***** RECORDS SHOWN *****

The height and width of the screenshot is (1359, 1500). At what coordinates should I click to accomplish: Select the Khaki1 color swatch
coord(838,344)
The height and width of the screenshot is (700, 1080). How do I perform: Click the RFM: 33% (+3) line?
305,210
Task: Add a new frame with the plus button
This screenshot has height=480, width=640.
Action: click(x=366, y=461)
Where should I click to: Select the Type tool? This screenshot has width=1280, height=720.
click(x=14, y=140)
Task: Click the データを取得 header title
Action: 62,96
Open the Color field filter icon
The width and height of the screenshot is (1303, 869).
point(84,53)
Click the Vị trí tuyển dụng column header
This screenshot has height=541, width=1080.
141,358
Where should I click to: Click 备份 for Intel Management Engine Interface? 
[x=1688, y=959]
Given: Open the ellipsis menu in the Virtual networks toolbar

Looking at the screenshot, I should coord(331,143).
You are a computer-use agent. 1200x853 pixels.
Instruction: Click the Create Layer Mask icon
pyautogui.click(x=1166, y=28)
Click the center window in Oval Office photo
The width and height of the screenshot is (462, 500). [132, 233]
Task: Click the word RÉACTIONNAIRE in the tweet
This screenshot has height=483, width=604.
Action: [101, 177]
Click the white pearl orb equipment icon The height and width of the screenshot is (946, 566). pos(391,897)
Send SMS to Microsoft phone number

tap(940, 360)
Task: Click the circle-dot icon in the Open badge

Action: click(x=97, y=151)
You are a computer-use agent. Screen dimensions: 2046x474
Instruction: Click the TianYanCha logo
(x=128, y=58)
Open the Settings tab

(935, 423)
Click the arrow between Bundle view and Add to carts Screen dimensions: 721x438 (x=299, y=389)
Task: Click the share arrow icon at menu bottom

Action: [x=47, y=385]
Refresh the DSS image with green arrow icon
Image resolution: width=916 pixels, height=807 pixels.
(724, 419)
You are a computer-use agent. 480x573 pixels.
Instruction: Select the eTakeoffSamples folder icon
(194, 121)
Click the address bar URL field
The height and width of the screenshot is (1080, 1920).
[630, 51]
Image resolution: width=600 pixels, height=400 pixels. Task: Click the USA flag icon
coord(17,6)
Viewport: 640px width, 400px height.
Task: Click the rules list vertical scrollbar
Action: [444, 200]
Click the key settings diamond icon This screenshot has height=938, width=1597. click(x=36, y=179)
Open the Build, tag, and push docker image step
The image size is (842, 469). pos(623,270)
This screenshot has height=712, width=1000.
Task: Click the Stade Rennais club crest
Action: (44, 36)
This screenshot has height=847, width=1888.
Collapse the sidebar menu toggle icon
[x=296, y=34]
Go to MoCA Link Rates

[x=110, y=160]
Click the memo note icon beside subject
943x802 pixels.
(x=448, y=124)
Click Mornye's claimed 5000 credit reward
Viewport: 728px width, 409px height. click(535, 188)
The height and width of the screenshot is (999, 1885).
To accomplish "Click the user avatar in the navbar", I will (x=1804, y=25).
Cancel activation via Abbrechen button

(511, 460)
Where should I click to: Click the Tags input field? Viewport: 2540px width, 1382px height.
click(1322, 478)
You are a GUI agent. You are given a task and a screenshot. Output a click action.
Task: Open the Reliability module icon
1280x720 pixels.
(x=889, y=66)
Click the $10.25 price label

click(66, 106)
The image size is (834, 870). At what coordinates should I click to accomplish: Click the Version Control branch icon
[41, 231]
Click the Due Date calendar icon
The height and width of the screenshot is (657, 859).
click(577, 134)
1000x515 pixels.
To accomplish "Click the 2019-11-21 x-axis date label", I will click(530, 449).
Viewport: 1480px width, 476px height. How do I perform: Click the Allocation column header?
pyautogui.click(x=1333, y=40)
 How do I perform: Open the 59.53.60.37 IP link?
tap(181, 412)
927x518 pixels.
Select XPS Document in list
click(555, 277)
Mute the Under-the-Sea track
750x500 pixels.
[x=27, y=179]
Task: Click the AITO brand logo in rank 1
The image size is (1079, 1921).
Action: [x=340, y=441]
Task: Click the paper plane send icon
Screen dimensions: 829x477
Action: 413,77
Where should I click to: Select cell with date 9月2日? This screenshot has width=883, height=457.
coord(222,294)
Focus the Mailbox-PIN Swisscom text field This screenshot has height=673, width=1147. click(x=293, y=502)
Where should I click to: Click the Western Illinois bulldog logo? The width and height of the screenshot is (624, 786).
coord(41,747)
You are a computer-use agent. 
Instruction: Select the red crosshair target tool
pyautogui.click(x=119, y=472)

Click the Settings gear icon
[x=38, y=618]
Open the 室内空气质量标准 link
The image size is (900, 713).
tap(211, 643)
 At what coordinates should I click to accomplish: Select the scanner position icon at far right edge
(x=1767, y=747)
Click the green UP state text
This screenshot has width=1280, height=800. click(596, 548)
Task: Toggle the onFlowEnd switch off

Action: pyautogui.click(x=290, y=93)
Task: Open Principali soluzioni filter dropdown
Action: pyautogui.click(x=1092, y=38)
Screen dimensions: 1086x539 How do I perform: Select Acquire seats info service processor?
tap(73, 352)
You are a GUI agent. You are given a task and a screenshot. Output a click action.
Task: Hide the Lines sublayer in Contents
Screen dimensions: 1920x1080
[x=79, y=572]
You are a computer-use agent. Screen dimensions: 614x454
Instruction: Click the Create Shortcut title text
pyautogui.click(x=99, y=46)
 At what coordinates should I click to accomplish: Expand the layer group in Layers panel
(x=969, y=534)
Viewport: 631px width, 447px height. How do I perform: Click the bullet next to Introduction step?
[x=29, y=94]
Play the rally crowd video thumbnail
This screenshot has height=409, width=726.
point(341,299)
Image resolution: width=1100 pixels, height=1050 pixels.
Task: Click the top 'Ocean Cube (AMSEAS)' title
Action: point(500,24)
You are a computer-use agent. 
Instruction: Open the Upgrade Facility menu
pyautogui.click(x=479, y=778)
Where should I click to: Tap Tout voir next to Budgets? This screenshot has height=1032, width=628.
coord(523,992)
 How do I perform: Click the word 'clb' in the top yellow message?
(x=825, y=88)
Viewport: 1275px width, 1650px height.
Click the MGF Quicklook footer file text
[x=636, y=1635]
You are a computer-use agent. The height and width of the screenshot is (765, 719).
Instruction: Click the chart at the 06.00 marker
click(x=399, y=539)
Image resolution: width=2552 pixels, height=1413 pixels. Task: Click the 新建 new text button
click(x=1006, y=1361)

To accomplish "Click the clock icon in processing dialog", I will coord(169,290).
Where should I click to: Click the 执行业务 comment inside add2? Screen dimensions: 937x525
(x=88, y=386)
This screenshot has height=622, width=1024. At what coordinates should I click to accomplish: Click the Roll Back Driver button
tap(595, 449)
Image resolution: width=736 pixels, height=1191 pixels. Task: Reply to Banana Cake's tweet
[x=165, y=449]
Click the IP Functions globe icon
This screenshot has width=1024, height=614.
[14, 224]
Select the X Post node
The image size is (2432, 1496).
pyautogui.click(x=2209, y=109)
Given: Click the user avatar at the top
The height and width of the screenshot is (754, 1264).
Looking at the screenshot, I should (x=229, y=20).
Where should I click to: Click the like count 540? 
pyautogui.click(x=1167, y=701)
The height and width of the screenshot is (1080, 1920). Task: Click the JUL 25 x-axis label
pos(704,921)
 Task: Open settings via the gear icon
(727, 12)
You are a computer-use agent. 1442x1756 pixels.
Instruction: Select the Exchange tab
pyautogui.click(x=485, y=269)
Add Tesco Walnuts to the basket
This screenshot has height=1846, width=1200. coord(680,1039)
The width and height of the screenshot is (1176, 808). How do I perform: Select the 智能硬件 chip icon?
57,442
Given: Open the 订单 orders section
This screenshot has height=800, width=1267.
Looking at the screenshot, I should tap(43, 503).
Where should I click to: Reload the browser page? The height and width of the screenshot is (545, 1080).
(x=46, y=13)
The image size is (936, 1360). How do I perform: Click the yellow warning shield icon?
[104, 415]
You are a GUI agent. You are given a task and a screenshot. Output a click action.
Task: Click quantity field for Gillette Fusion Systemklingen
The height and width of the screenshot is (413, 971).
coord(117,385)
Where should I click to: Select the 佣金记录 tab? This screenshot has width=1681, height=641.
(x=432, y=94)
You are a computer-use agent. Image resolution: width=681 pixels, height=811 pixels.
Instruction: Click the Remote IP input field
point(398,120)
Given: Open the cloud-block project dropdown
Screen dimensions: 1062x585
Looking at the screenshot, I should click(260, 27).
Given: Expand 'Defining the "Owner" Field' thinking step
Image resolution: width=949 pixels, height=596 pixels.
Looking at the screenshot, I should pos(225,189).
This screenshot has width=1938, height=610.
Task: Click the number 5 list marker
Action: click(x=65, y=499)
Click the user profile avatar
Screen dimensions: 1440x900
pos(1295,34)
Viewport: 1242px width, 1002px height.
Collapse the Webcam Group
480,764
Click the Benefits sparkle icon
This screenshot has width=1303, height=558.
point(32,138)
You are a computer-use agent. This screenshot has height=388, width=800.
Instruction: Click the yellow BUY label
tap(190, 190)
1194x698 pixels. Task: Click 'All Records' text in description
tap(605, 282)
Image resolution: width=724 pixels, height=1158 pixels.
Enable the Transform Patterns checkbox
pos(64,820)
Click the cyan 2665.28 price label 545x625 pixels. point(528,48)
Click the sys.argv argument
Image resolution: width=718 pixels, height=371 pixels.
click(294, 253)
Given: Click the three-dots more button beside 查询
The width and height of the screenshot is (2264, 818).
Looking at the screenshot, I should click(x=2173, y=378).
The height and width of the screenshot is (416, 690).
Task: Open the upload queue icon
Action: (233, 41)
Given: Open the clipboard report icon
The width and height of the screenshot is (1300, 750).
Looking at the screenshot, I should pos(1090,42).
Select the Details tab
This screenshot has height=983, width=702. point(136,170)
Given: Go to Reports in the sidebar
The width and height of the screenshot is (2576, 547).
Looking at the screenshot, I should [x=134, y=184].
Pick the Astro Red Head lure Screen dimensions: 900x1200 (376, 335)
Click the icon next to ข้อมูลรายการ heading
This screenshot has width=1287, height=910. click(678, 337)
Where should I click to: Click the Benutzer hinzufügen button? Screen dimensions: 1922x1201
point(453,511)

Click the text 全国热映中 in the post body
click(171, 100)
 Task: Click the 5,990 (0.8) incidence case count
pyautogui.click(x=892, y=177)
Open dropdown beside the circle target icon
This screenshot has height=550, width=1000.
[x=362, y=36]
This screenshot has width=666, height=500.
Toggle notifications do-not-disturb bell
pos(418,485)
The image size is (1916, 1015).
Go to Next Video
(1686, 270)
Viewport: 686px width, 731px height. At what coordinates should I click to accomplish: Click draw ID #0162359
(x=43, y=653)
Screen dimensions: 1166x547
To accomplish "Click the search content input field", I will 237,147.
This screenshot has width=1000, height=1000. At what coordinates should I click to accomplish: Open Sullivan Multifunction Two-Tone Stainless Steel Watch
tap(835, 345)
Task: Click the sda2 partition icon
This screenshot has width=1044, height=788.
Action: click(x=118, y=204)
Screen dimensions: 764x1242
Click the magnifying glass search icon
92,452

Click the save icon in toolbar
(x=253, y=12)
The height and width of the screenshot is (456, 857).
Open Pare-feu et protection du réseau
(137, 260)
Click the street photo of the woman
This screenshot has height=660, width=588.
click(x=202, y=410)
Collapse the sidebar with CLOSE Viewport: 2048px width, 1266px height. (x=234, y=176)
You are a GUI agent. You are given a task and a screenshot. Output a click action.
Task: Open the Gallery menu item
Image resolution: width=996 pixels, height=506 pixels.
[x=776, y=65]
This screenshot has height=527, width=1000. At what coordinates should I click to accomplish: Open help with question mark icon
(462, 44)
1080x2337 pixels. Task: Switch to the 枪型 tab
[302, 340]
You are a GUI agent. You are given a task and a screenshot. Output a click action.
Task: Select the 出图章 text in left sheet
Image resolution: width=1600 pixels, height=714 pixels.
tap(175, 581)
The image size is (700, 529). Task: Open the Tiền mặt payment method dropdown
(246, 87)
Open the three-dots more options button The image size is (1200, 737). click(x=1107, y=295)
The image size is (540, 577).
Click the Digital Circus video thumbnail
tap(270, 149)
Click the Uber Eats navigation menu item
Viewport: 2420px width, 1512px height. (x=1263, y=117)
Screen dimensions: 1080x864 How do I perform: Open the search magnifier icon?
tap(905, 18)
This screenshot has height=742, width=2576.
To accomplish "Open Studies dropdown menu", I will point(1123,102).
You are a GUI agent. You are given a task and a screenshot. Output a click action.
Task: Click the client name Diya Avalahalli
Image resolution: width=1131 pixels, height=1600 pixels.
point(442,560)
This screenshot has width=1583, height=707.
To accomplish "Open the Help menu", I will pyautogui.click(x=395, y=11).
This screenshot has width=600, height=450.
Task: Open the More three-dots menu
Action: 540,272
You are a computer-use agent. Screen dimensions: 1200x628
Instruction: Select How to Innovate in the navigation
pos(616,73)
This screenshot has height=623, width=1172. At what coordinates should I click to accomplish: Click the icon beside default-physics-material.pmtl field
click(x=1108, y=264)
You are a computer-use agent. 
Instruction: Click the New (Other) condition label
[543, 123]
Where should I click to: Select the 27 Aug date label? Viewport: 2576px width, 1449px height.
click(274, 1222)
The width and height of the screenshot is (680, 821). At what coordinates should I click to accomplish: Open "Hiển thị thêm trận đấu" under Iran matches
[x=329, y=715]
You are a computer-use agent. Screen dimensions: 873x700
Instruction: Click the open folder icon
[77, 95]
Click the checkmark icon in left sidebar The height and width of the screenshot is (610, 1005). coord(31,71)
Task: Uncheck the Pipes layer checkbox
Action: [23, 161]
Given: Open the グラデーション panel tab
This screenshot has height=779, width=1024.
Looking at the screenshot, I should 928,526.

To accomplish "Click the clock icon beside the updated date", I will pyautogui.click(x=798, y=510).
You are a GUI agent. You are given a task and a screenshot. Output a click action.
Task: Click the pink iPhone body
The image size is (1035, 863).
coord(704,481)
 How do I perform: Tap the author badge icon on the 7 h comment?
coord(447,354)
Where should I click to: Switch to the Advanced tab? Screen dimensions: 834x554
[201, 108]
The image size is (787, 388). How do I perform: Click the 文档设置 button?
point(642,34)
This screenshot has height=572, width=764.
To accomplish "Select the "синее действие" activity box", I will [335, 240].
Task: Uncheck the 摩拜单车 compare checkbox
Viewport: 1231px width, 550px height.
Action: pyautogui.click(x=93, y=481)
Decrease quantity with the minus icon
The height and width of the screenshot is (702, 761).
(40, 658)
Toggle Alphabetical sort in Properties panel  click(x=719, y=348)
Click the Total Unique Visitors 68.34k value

*****

**TASK OBJECTIVE**:
Please return the listing word for word, starting at its first line and ending at the line that contains "Action: click(x=366, y=461)", with both of those lines included.

**WRITTEN ANSWER**:
The height and width of the screenshot is (1359, 1500). At what coordinates should I click to accomplish: Select the Khaki1 color swatch
coord(838,344)
The height and width of the screenshot is (700, 1080). How do I perform: Click the RFM: 33% (+3) line?
305,210
Task: Add a new frame with the plus button
This screenshot has height=480, width=640.
Action: click(x=366, y=461)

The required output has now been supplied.